Guess again. I have a geology degree, and took multiple semesters of calculus.
posted by monju_bosatsu at 5:47 PM on February 9, 2007


What if the whole world wide web went green?
posted by infini at 6:48 PM on February 9, 2007


This just proves that we're winning the War on Terra.

Wait, what?
posted by rob511 at 11:18 PM on February 9, 2007 [1 favorite]


Big_B: Or be a geologist, do all the above without having to suffer through the calculus!"

Actually, now that I think of it, isn't a geologist a physical science? That means lots of physics, which means tons of math.
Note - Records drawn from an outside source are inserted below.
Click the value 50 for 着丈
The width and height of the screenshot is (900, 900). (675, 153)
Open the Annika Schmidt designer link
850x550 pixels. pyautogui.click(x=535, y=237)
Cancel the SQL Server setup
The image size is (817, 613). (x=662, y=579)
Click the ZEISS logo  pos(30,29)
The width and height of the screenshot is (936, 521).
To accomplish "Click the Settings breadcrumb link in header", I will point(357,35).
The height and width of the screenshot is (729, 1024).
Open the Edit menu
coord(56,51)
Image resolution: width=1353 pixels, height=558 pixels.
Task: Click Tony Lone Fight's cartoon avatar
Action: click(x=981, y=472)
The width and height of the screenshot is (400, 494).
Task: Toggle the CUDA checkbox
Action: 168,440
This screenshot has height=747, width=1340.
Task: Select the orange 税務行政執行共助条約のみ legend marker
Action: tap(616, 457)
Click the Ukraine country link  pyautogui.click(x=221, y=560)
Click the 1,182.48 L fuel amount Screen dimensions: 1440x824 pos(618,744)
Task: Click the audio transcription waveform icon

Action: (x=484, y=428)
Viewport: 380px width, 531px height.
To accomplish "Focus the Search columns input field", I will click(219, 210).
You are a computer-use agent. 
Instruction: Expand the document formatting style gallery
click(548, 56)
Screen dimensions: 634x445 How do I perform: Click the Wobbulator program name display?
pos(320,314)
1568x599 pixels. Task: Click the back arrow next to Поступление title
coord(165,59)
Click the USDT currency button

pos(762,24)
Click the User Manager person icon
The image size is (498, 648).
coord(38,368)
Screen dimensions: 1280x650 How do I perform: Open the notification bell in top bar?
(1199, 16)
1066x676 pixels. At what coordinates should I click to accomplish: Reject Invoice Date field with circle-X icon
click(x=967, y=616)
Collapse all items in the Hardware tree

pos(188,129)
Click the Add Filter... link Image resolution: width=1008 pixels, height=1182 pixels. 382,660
I bet you actually have to go past calc into linear algebra and differential equations, if not further.

Biology is the science for you if you can't do or don't like math - at my college, you didn't even have to take calculus to get a degree in it (which I think is pretty lame.) Astronomy would be the other end of the spectrum, as astronomers have to take approximately eight times as much math as an actual mathematician.
posted by Mitrovarr at 4:19 AM on February 10, 2007


Mitrovarr, monju_bosatsu

Heh. Well I guess I was lucky then, I have a degree in geology and I only took one semester of calc! I work with several env. engineers who took 4+ sems, thermo, physics out the wazoo, etc. Funny part is we all do the same work.

Not true in all cases above, I just like to poke the engineers whenever I can.
posted by Big_B at 9:00 AM on February 10, 2007


/eyeballs the trifecta of BusinessWeek links suspiciously

I don't find it suspicious at all, but I gave up after the first 3 links. I need a bit more direction. The Barefoot College stuff is interesting, but what is this? Open thread for "green" issues?